Research from Flinders University into a wastewater recycling program has aimed to develop a cost-effective method to produce materials for use in a range of applications, including biofuels.
Flinders University’s development of microalgal biomass harvesting, to produce a sustainable and renewable source for biofuel production, will be matured at two wastewater recycling locations at Kingston-on-Murray and Peterborough, in South Australia.
Using the high-rate algal pond (HRAP) model, the Flinders University research team uses algae and bacteria to treat wastewater.
A new system, using slaked lime and a magnesium concentration to concentrate the microalgae-rich biosolids produced in the HRAP was undertaken by the university.
Chemical reaction modelling was then used to optimise the processing, and the cost of the chemicals was evaluated.
The evaluation also showed that while a conventional system requires 66 days to treat the wastewater, HRAPs can perform a similar level of treatment in 5-10 days.

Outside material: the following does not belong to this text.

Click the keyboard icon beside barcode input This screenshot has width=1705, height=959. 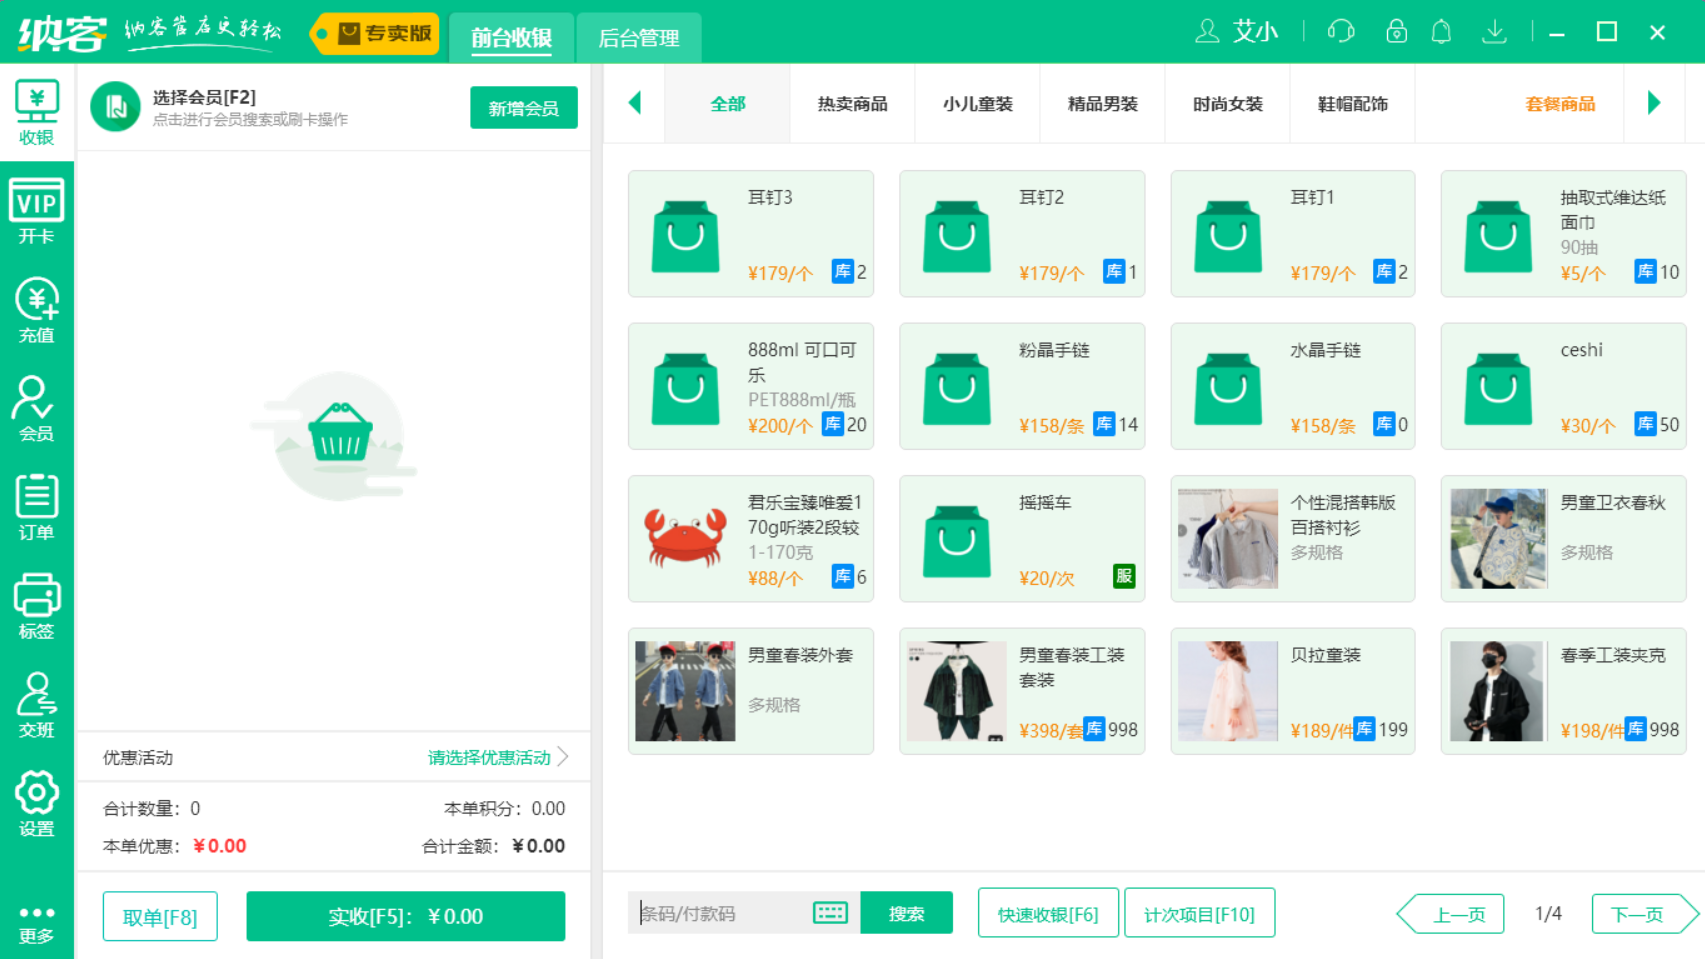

The research was led by Professor Howard Fallowfield and Dr Paul Young, with Fallowfield saying the evaluation showed that the alternative process showed an equal, if not enhanced ability to remove pathogens.
Fallowfield also said that the latest HRAP study showed that the model could be used to efficiently harvest microalgae grown in a low-cost environment, without the need for further investment in expensive infrastructure.
“The integration of treatment and biosolid recovery offers new configurations for the operation of HRAP-based wastewater treatment systems,” Fallowfield said.